Built for embedded systems and large-scale clustered environments, precizer detects synchronization drift by comparing files and checksums across sources. It can also analyze historical changes by comparing databases captured from the same source at different points in time.

Basic Example

Consider a scenario where two machines have large mounted volumes at /mnt1 and /mnt2, respectively, containing identical data. The goal is to verify, byte by byte, whether the contents are truly identical or if discrepancies exist.

1. Run precizer on the first machine (e.g., hostname host1):

precizer --progress /mnt1

This command traverses the directory tree under /mnt1, creating a database file host1.db in the current directory. The --progress flag provides real-time progress updates, displaying the total traversed space and the number of processed files.

2. Run precizer on the second machine (e.g., hostname host2):

precizer --progress /mnt2

This will generate a database file host2.db in the current directory.

3. Copy host1.db and host2.db to one of the machines and run the following command to compare them:

precizer --compare host1.db host2.db

The output will display:

• Files that exist on host1 but are missing on host2, and vice versa.
• Files present on both hosts but with different checksums.
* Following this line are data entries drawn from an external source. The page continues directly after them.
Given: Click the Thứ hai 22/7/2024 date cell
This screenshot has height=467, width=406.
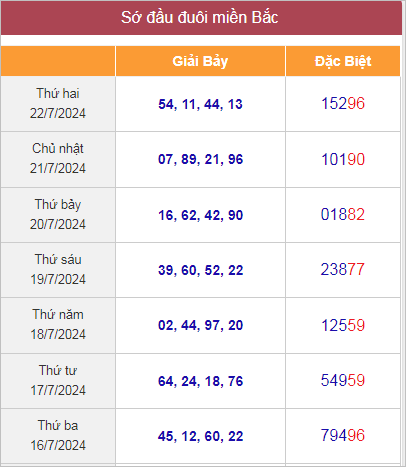Looking at the screenshot, I should 58,104.
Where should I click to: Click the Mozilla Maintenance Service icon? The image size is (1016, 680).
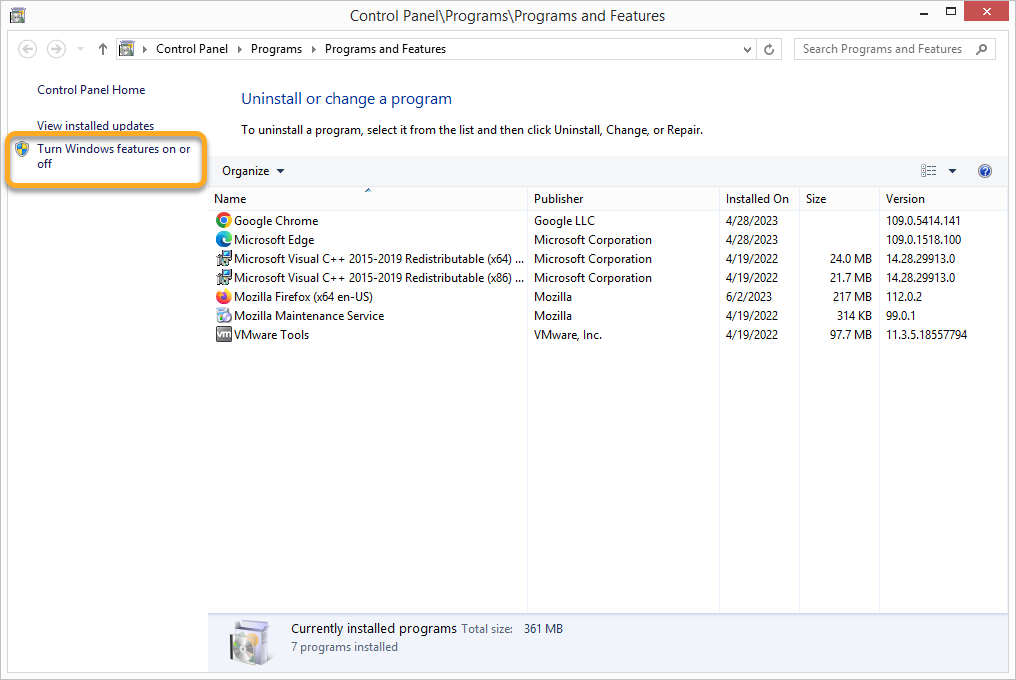pyautogui.click(x=223, y=316)
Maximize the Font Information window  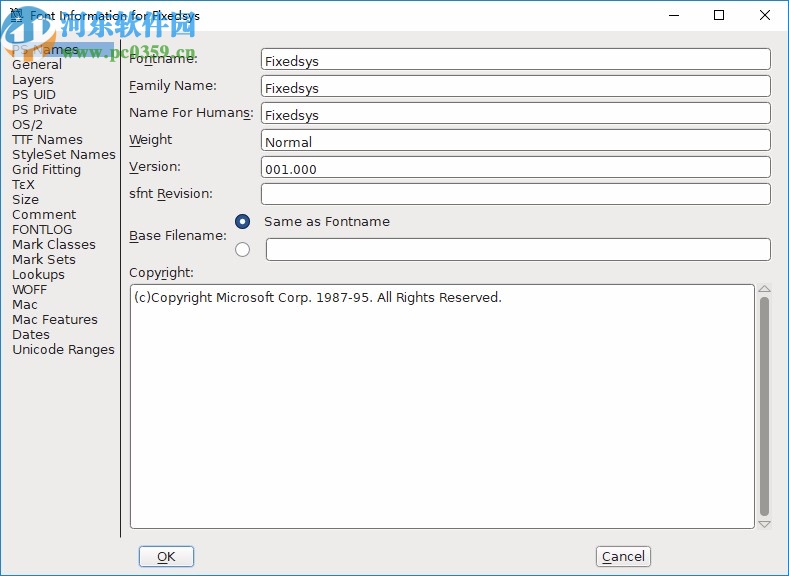pos(719,16)
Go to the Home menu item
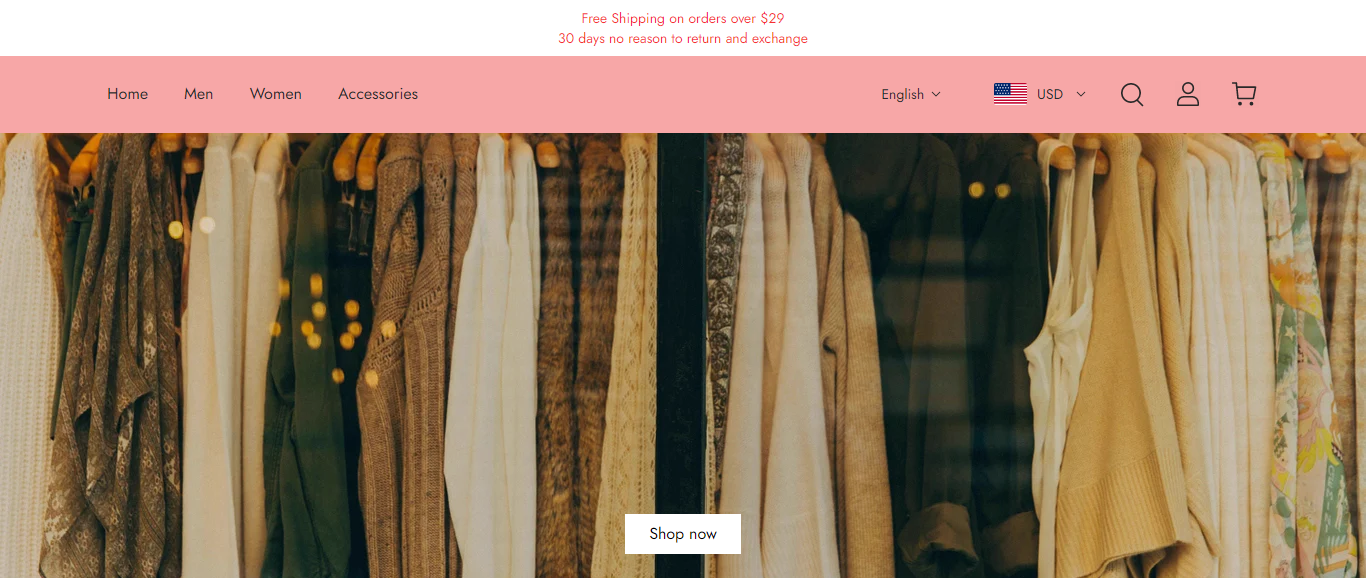Image resolution: width=1366 pixels, height=578 pixels. tap(128, 94)
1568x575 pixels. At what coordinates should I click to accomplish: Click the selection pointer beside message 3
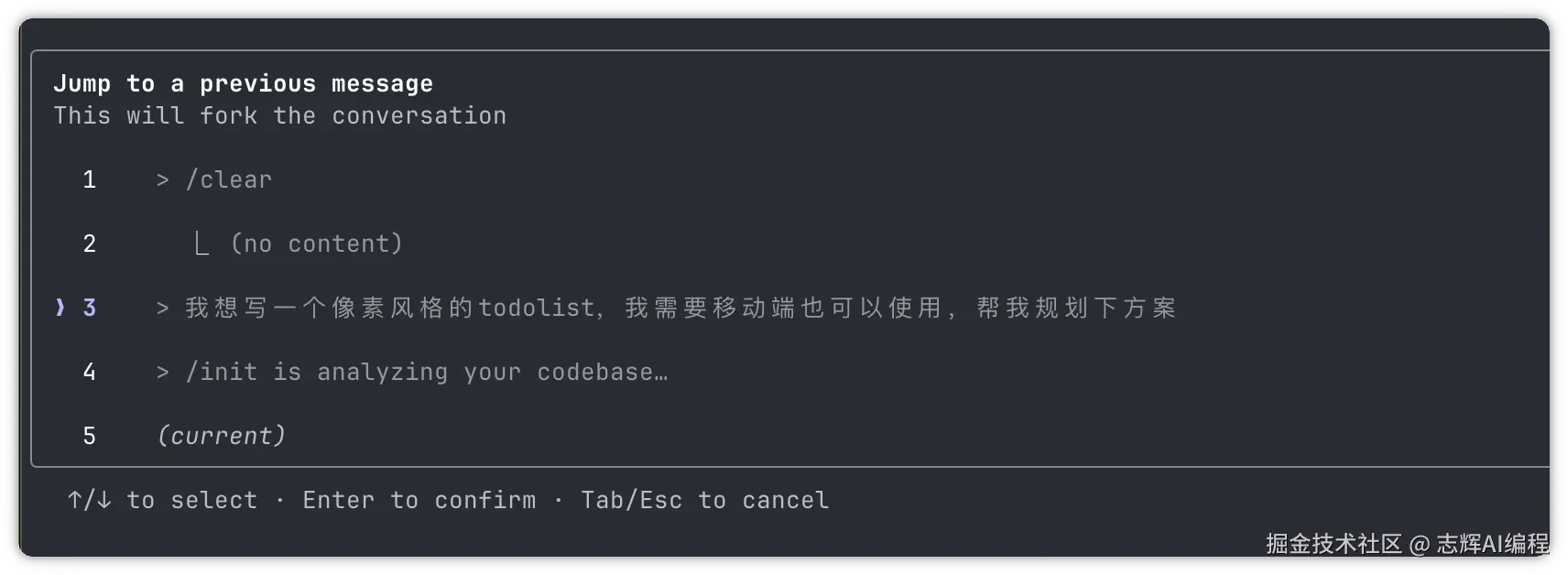coord(60,308)
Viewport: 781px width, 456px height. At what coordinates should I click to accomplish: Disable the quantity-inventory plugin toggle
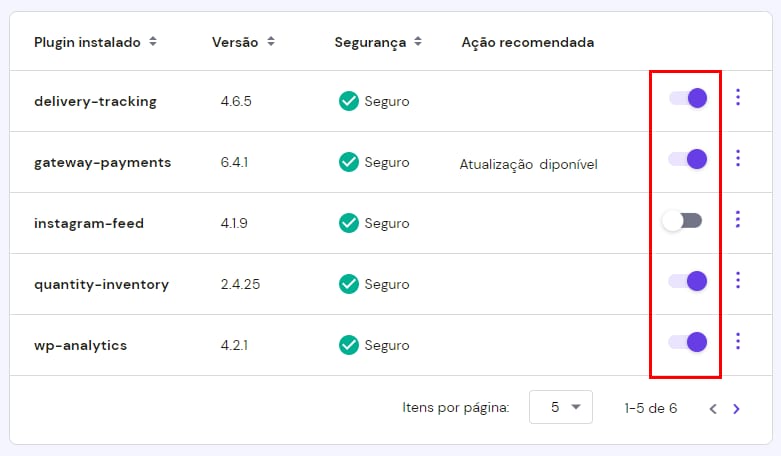(687, 281)
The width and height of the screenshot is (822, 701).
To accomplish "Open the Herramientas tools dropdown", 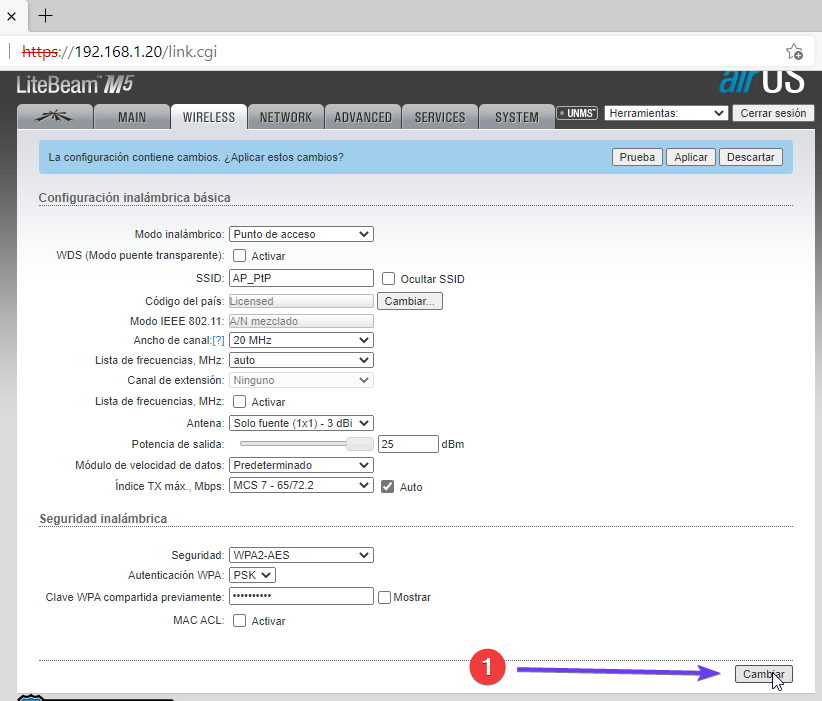I will 666,114.
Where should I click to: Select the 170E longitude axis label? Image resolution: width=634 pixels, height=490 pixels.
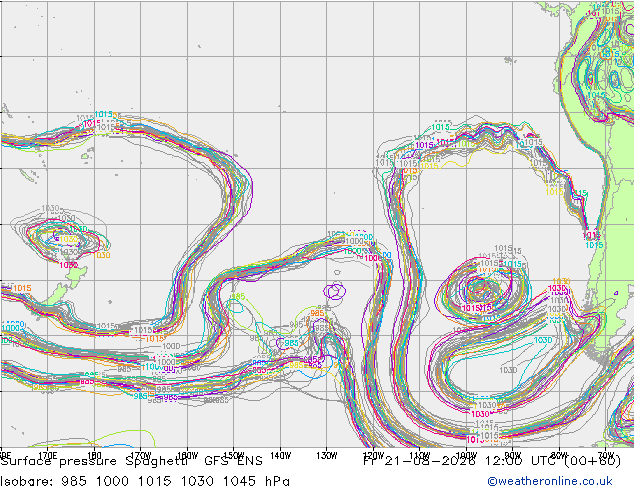tap(47, 456)
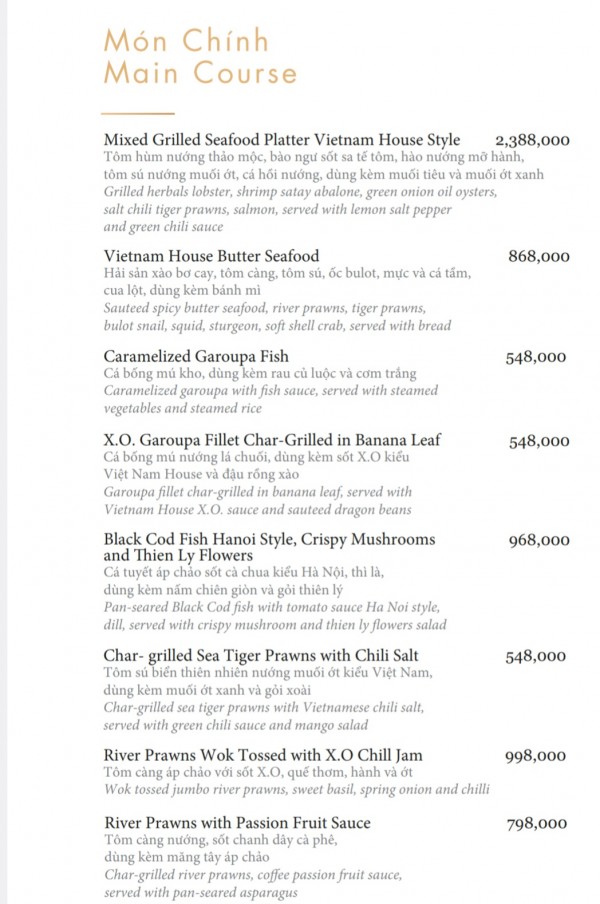The width and height of the screenshot is (600, 904).
Task: Click the gold divider line under heading
Action: [x=139, y=113]
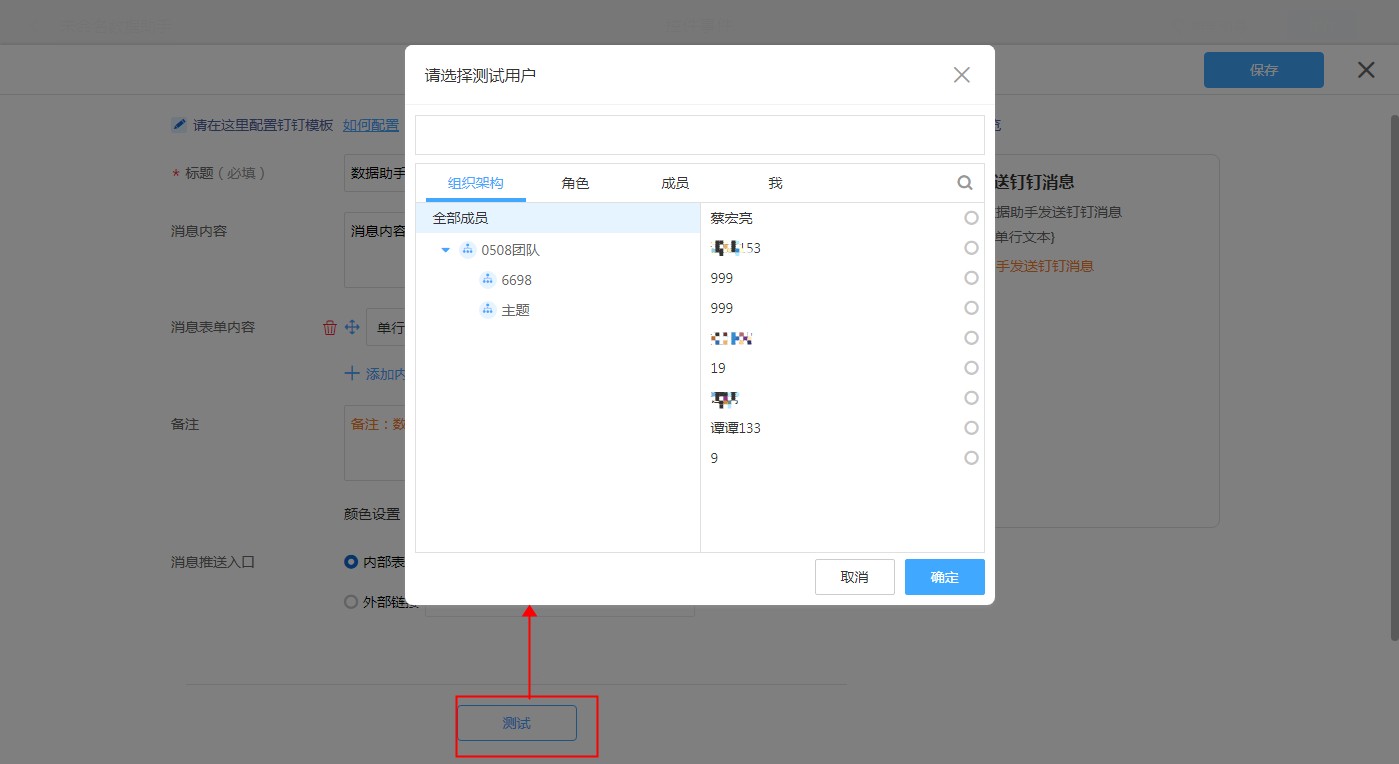Click the 取消 cancel button

[x=854, y=577]
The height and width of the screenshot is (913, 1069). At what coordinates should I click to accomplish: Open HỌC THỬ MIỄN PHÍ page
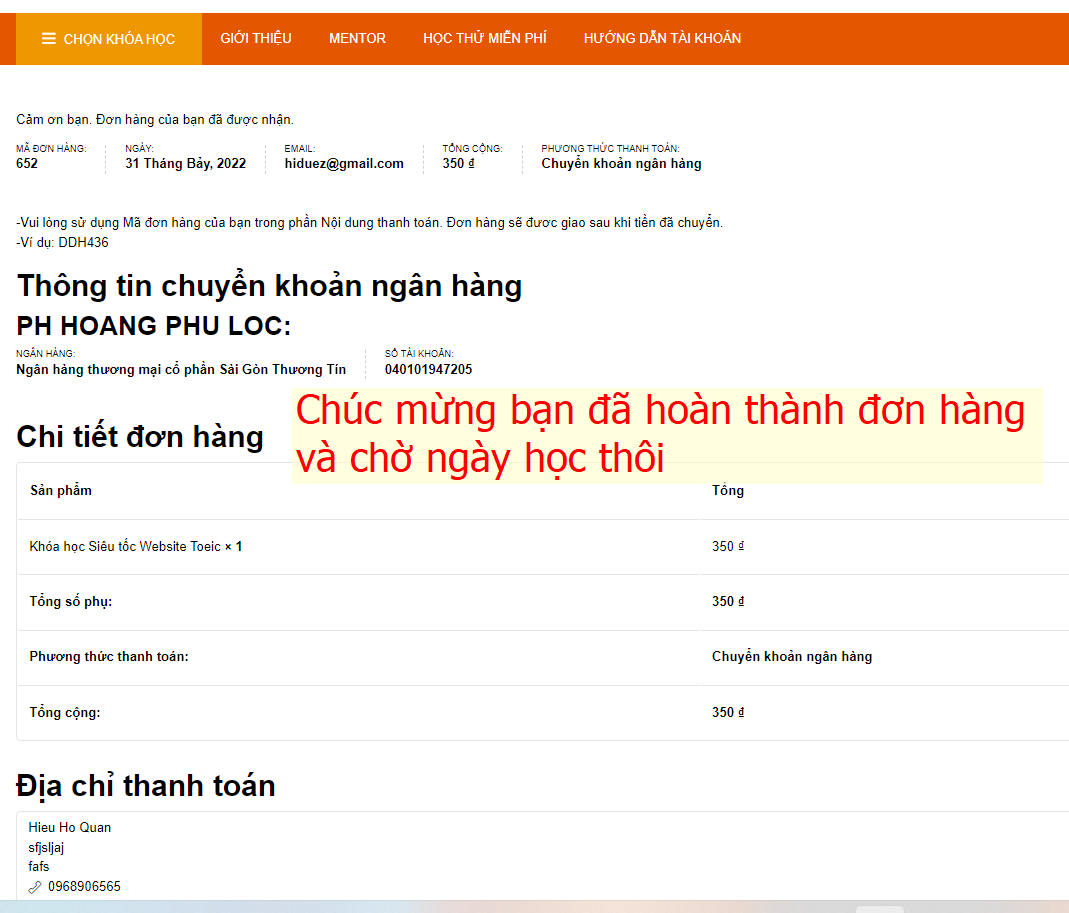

Relative Paths for Consistent Comparison

precizer stores only relative file paths in its database. For example, a file located at:

/mnt1/abc/def/aaa.txt

will be stored as:

abc/def/aaa.txt

without the /mnt1 prefix. Similarly, the corresponding file on /mnt2:

/mnt2/abc/def/aaa.txt

will also be stored as:

abc/def/aaa.txt

This ensures that even when files reside in different mount points or sources, they can still be compared accurately under the same relative paths and their respective checksums.

DOWNLOAD

Download https://github.com/precizer/precizer/releases/latest/ executables for:

• Linux x86_64 precizer_linux_x86_64_portable.zip
• Linux arm aarch64 precizer_linux_aarch64_portable.zip
• macOS arm64 precizer_macos_arm64.zip

The release packages contain portable executables in a zip archive.

Download, unzip, and run

A universal approach to automating upgrades to newer versions

# Automation for downloading and unarchiving new versions

# Download
wget -O precizer.zip -q "https://github.com/precizer/precizer/releases/latest/download/precizer_$(uname -s | tr '[:upper:]' '[:lower:]' | sed 's/darwin/macos/')_$(uname -m | sed 's/amd64/x86_64/')$( [ "$(uname -s)" = "Linux" ] && echo '_portable' ).zip"

# Extract the archive
unzip -jqo precizer.zip '*/precizer' -d ./

# Run
./precizer --version

Technical details of the portable build

• The Linux build is a single executable, statically linked ELF binary not tied to any specific distribution. It can be run immediately on almost any Linux distro and does not require external shared libraries.
• The binary is produced by GitHub CI/CD, then compressed with UPX (the executable packer). The self-extracting compressed binary is then placed into a ZIP archive for convenient download. The file can be extracted from the archive and run directly.
• Static linking is not supported on macOS, so running the downloaded application requires the following libraries to be available on the system: sqlite3, pcre2, argp and fts.

CHANGELOG

A list of changes by version is available in a separate file: CHANGELOG

TECHNICAL DETAILS

Consider a scenario where a primary storage system has a backup copy. For example, this could be a data center storage and its Disaster Recovery copy.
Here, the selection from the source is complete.